Authors: Borislava Petrova Vrigazova; Ivan Ganchev Ivanov
Addresses: Sofia University, Bulgaria, 1113 Sofia, 125 Tsarigradsko Shose Blvd., Bl. 3, Bulgaria ' Sofia University, Bulgaria, 1113 Sofia, 125 Tsarigradsko Shose Blvd., Bl. 3, Bulgaria
Abstract: In classification problems, cross-validation chooses random samples from the dataset in order to improve the ability of the model to classify properly new observations in the respective class. Research articles from various fields show that when applied to regression problems, the bootstrap can improve either the prediction ability of the model or the ability for feature selection. The purpose of our research is to show that the bootstrap as a model selection procedure in classification problems can outperform cross-validation. We compare the performance measures of cross-validation and the bootstrap on a set of classification problems and analyse their practical advantages and disadvantages. We show that the bootstrap procedure can accelerate execution time compared to the cross-validation procedure while preserving the accuracy of the classification model.

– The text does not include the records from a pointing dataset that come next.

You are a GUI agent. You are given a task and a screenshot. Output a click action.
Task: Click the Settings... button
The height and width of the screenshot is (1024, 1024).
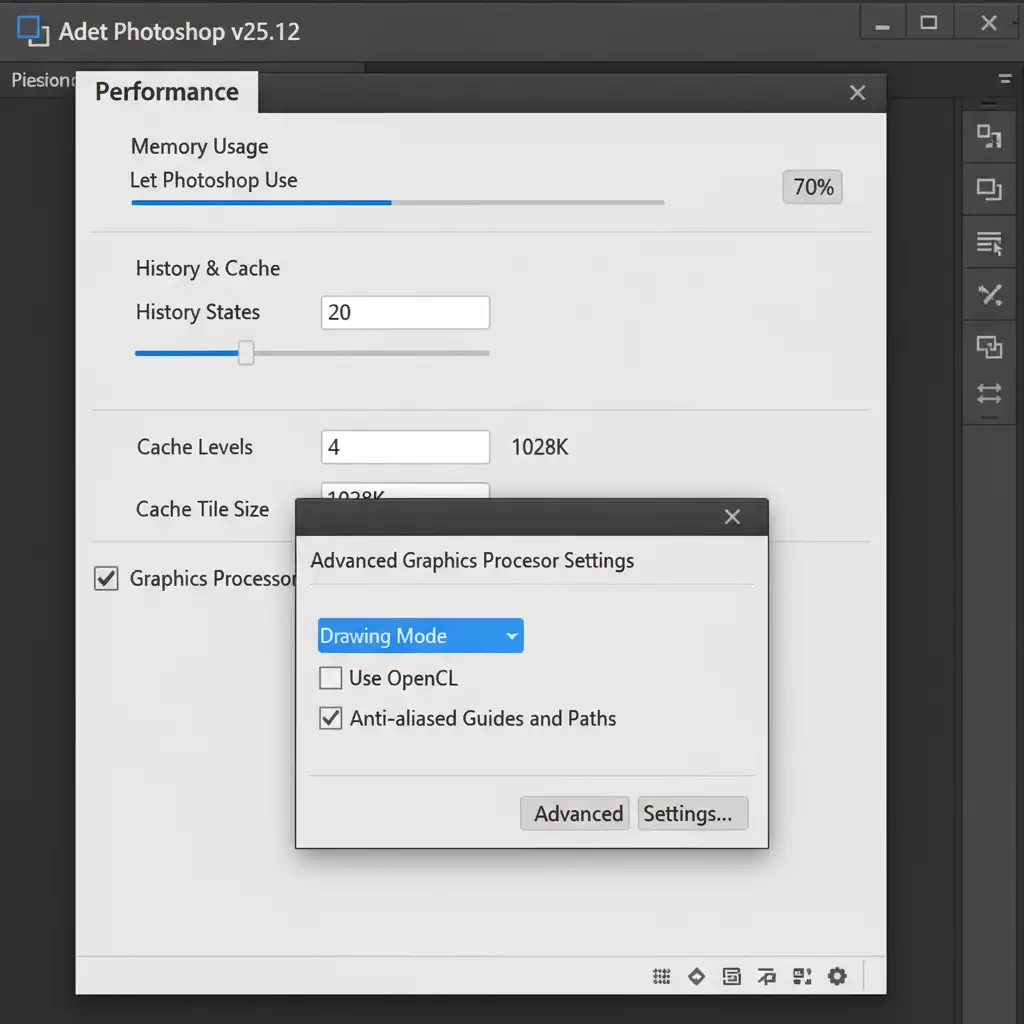pyautogui.click(x=692, y=814)
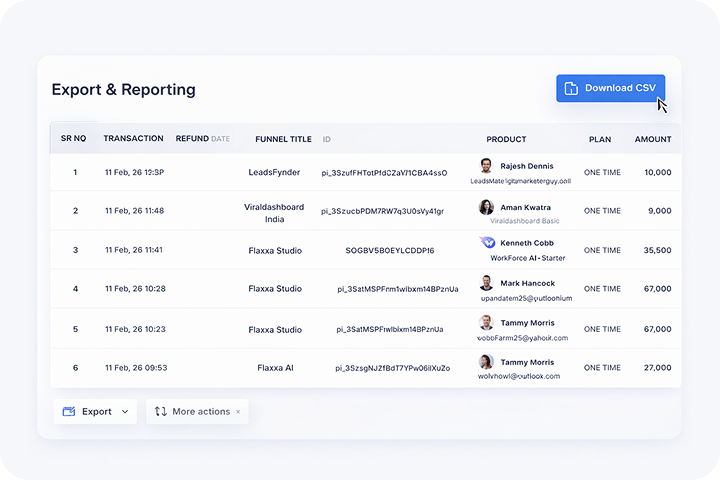This screenshot has width=720, height=480.
Task: Select the Plan column header
Action: pyautogui.click(x=600, y=139)
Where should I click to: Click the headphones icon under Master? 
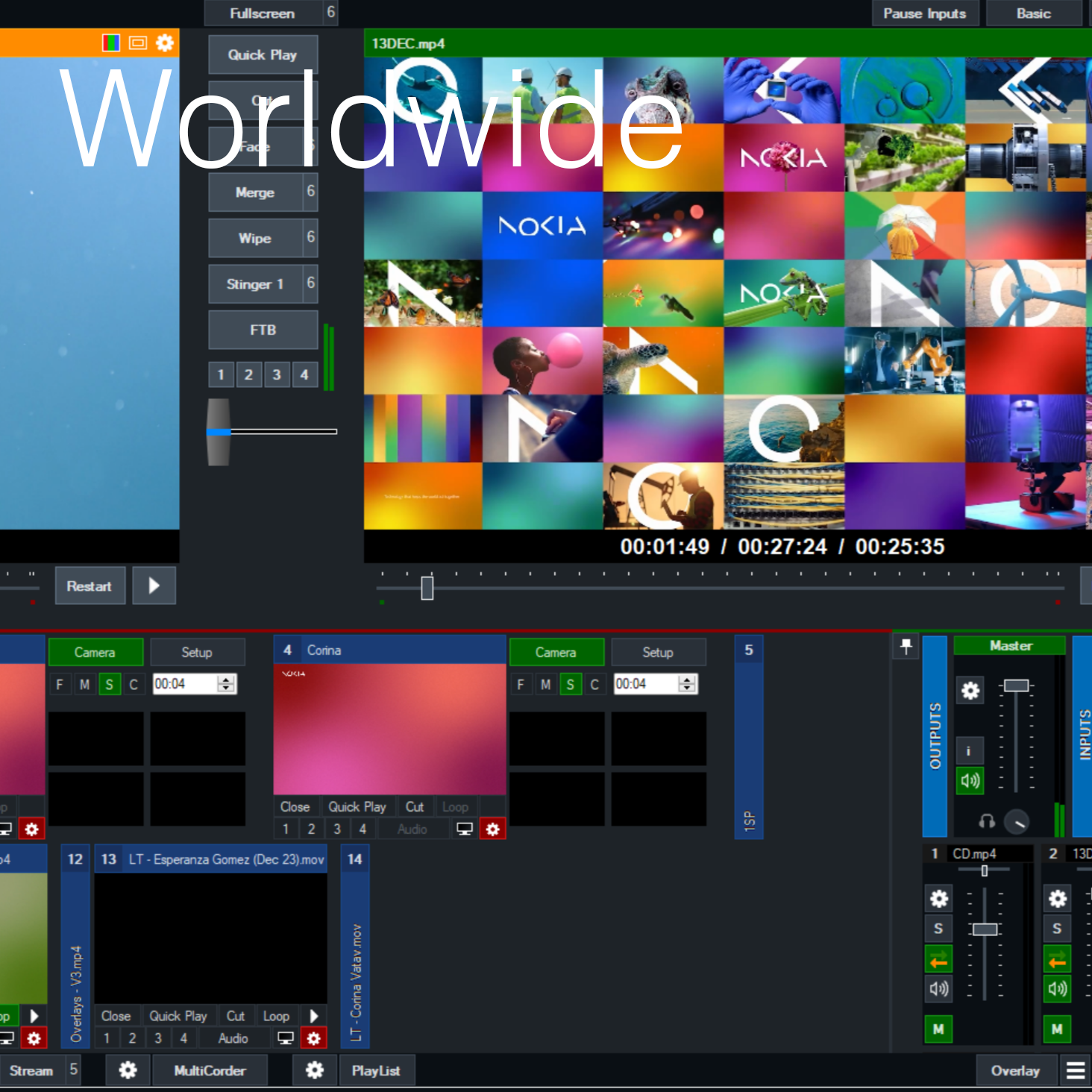click(x=986, y=821)
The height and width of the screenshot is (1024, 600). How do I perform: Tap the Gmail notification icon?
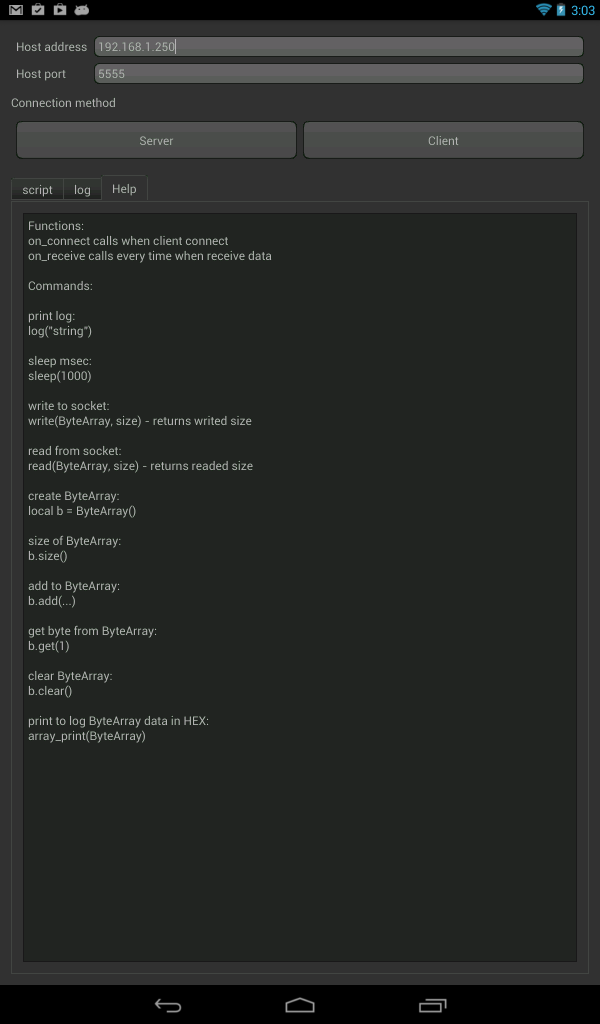click(x=15, y=10)
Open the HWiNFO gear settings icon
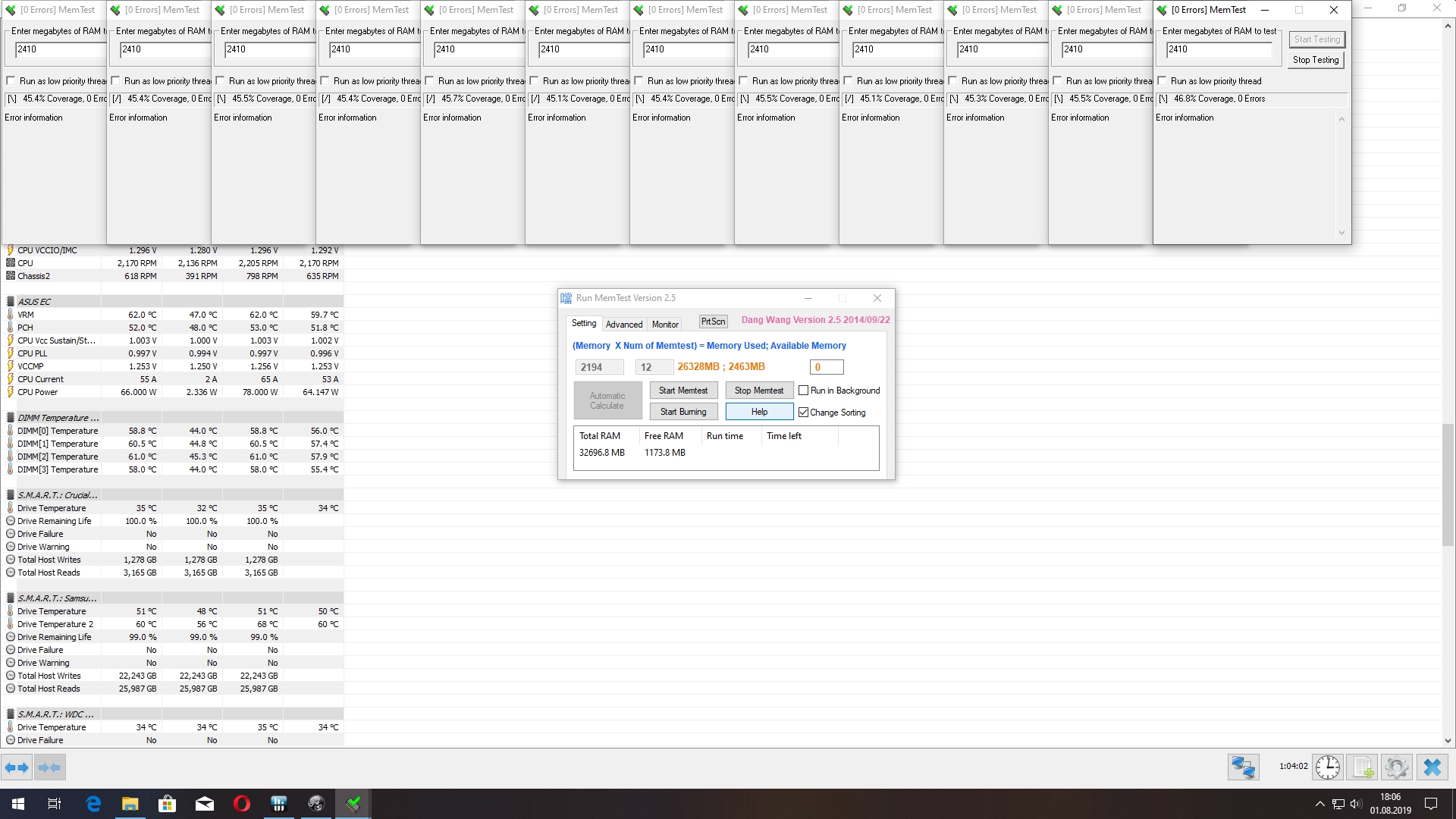Viewport: 1456px width, 819px height. point(1397,767)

This advantage of the bootstrap is particularly important in big datasets as the time needed for fitting the model can be reduced without decreasing the model's performance.
Keywords: logistic regression; decision tree; k-nearest neighbour; KNN; the bootstrap; cross-validation.
International Journal of Data Mining, Modelling and Management, 2020 Vol.12 No.4, pp.428 - 446
Accepted: 15 Feb 2020
Published online: 05 Nov 2020 *